> [Prompt]: Retype, without pictures, the line holding "732x683 pixels." and each line below it through the final line.

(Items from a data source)
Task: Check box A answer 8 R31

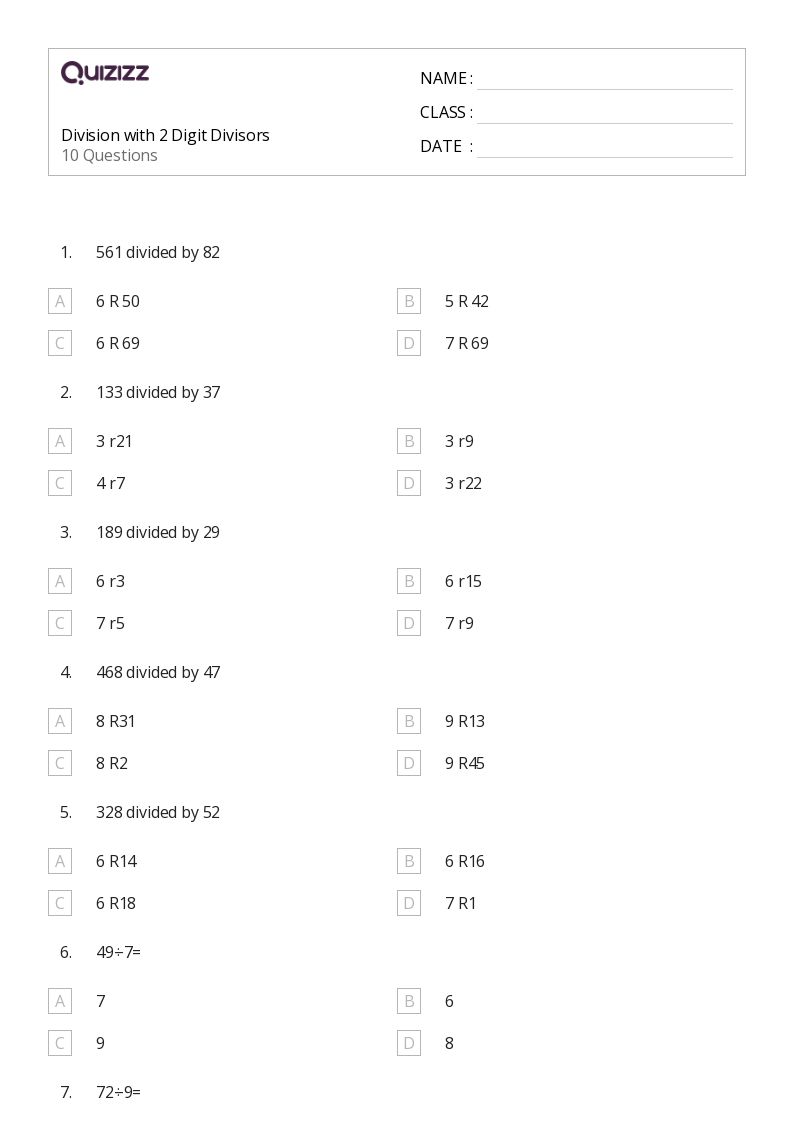Action: (x=60, y=721)
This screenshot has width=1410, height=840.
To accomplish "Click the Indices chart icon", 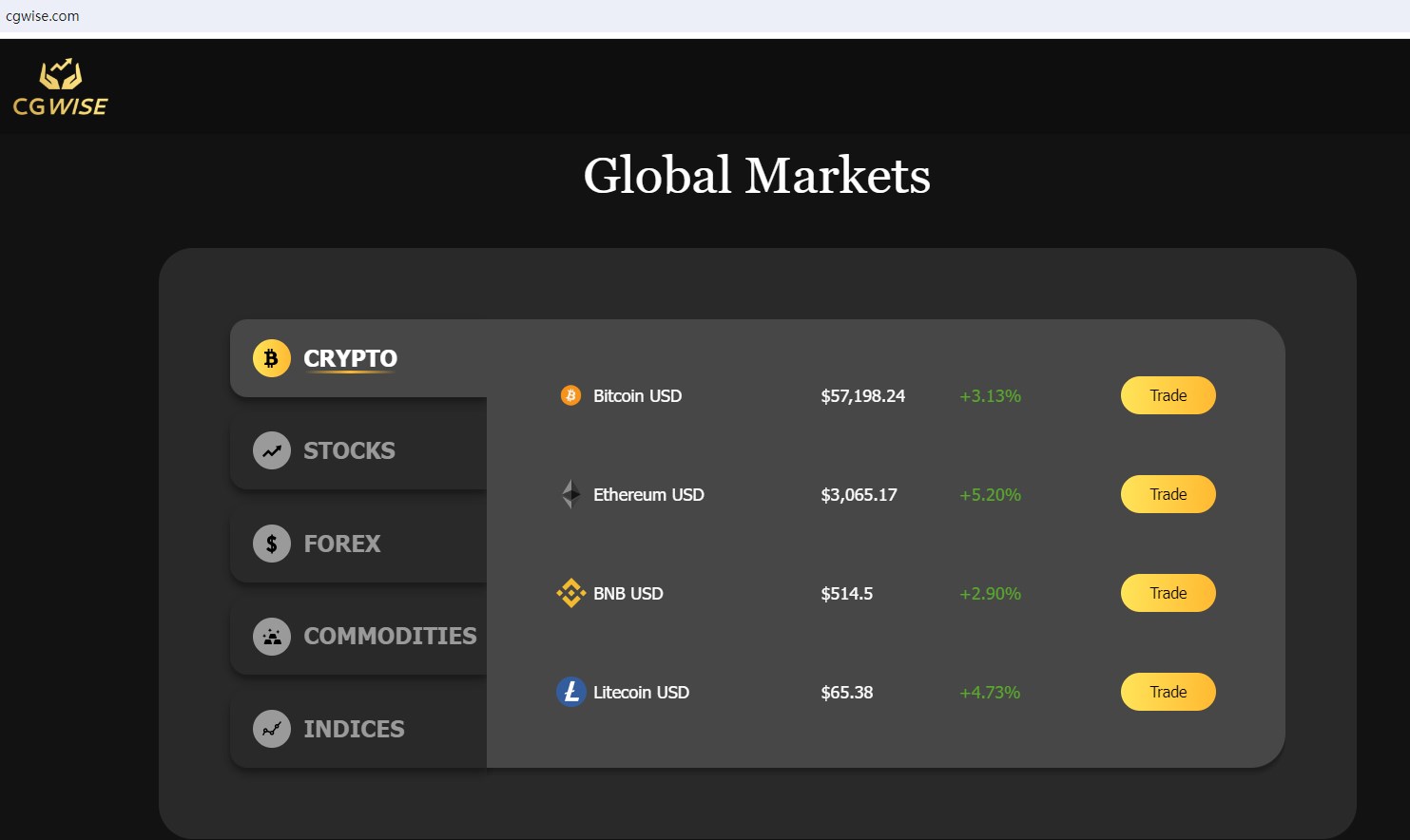I will [x=271, y=729].
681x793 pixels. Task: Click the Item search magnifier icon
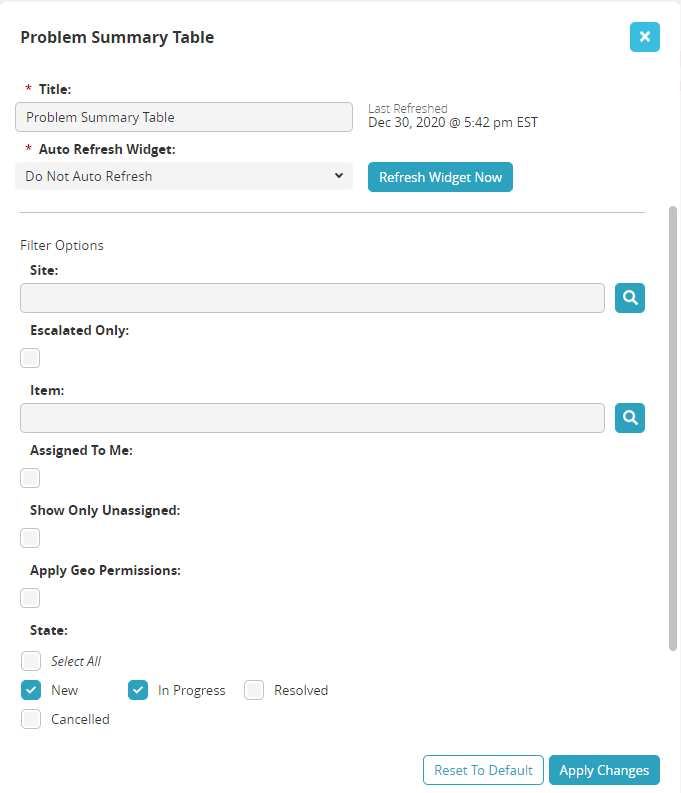630,418
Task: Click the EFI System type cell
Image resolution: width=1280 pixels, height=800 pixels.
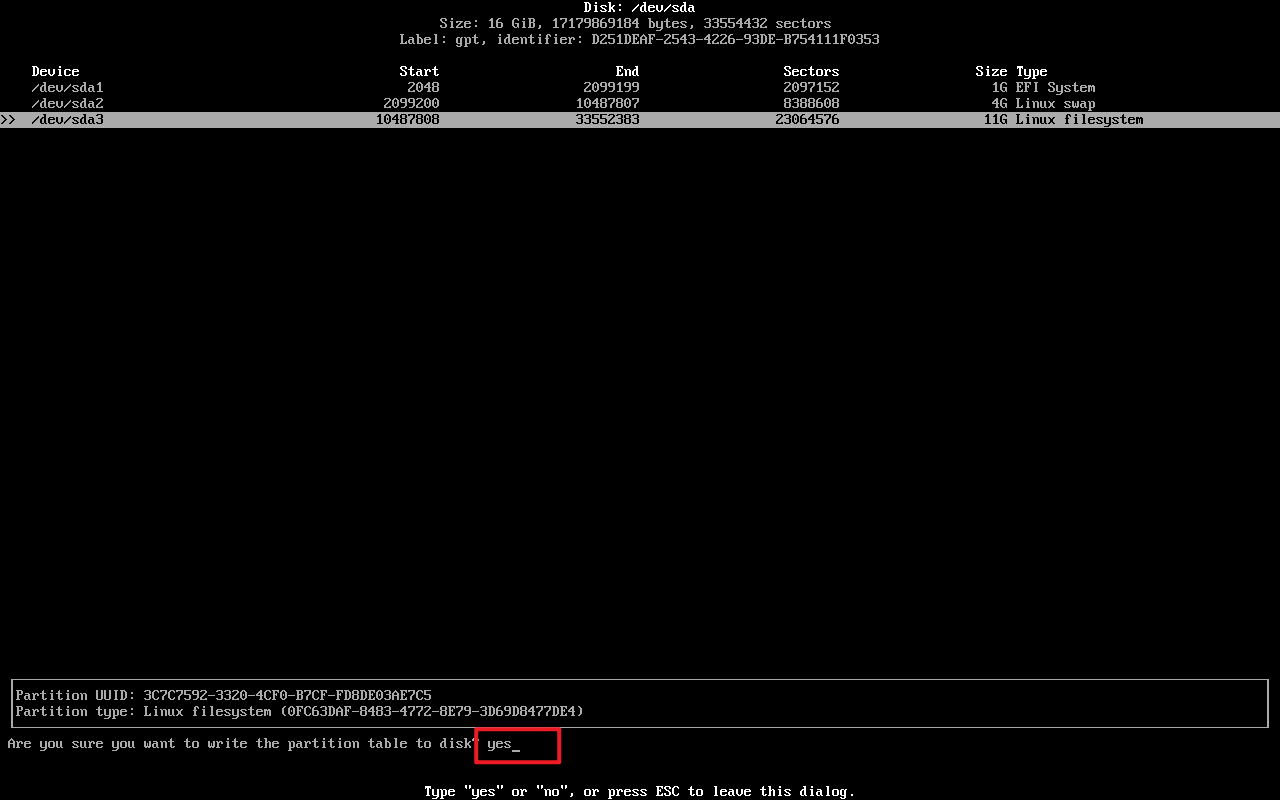Action: [1055, 88]
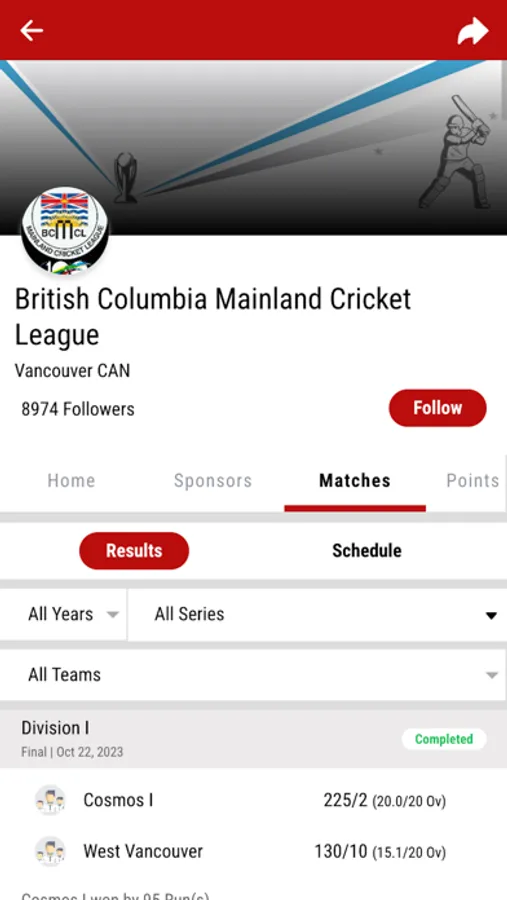Viewport: 507px width, 900px height.
Task: Open the All Teams dropdown
Action: pos(253,674)
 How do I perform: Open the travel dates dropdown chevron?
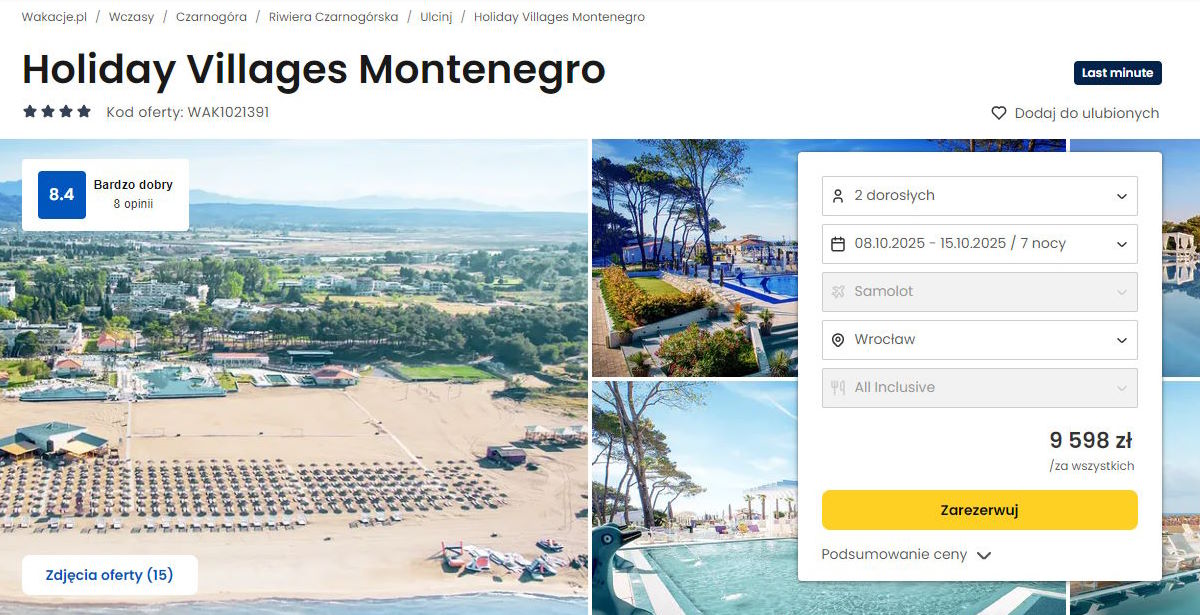(1121, 244)
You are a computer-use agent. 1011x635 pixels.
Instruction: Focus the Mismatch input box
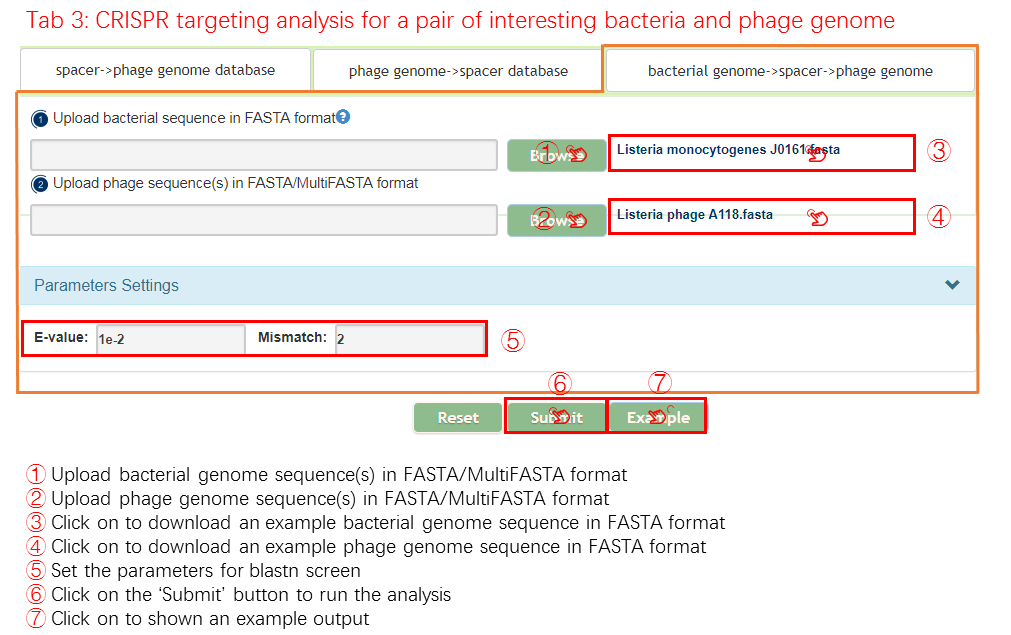tap(408, 339)
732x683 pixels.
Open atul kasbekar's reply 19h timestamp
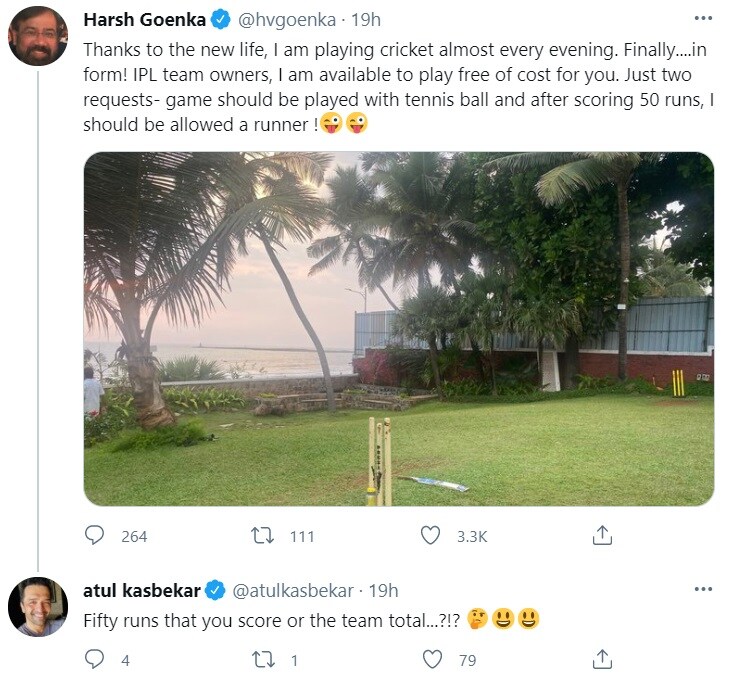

> [Response to the task]:
732x683 pixels.
Open atul kasbekar's reply 19h timestamp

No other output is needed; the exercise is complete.